This wildly-entangled buck was one of the most shocking harvests of Cameron Maurer’s hunting career, as his photo clearly shows.
It’s one thing to spot and arrow a 9-point buck. But imagine that buck showing up with a hard tangle of hay bale twine, fencing, and nylon rope embedded into their antlers, skull, and skin.
“I was watching him feed on turnips and hit a licking branch when out of the corner of my eye this buck stepped out into the open on the south end of the food plot. So I did a double take as I noticed something unusual in his rack,” 33-year-old Maurer tells Outdoor News of his fall buck.

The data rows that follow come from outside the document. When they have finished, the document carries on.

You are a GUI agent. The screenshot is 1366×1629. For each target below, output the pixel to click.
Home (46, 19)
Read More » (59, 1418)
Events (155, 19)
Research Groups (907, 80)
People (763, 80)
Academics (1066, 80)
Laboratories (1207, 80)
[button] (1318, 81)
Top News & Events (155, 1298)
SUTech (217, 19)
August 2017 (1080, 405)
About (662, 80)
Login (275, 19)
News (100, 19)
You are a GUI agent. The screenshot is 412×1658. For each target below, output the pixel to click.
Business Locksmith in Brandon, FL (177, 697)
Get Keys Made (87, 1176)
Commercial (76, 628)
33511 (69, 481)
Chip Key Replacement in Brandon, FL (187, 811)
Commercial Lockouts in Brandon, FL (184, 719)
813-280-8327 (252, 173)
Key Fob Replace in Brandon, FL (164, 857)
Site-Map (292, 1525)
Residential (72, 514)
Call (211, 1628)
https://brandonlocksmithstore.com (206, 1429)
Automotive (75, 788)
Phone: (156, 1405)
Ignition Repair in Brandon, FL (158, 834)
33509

“I put my binoculars on him and realized he had a whole mess of fencing wrapped around his head. Upon closer examination, I recognized the deer as a split G2 buck that my brother and I had trail camera pictures of, and was one that definitely had some potential to grow into a nice buck,” the Redwood Falls resident continues of the white-tail below:
Sadly, Maurer could tell the deer was not acting normal. “He was breathing heavy and didn’t have any interest in feeding in the plot,” the hunter recalls. His instincts, he says, were telling him the buck was in bad shape. It needed to be put out of its misery.
“I knew I needed to harvest this buck. Letting him walk away meant his certain death was going to be long and painful. After about 10 minutes, he began to exit the food plot heading for the thicket by the river,” Maurer cites. It was there he would take his shot.
Buck Hunter Reminds Fellow Sportsmen to Not Throw Fencing or Trash Out into Wilds
Clocking the buck at 38 yards, the experienced hunter let out a “short grunt,” getting the deer to pause. Due to the mass obstruction on its head and neck, however, he was unable to line up a proper shoulder shot. So he aimed further back, “hoping for a lung shot.”
His arrow shot straight through the deer, and off it bounded. “I sat in my stand for 20 minutes waiting for the after-shot shakes to subside. Eventually, I crawled out of my stand, found the arrow covered in blood, and saw a very distinct blood trail,” Maurer recalls.
It was one of the easiest blood trails he’d seen in all his years hunting. Examining the deer and the entanglement on its skull, Maurer also noticed that the buck had rope strangling his neck and inside his mouth.
“I felt a huge sense of relief knowing I made the right decision and gave this deer the quickest and least painful death possible,” he offers.
To Cameron Maurer, “The situation is a reminder to all citizens to think before throwing fencing or any trash away in an area where these animals live. We can all do a better job of providing great wildlife habitat.”
The Minnesota hunter says he’ll get plenty of venison from the harvest. He’s currently working on having the buck mounted, too.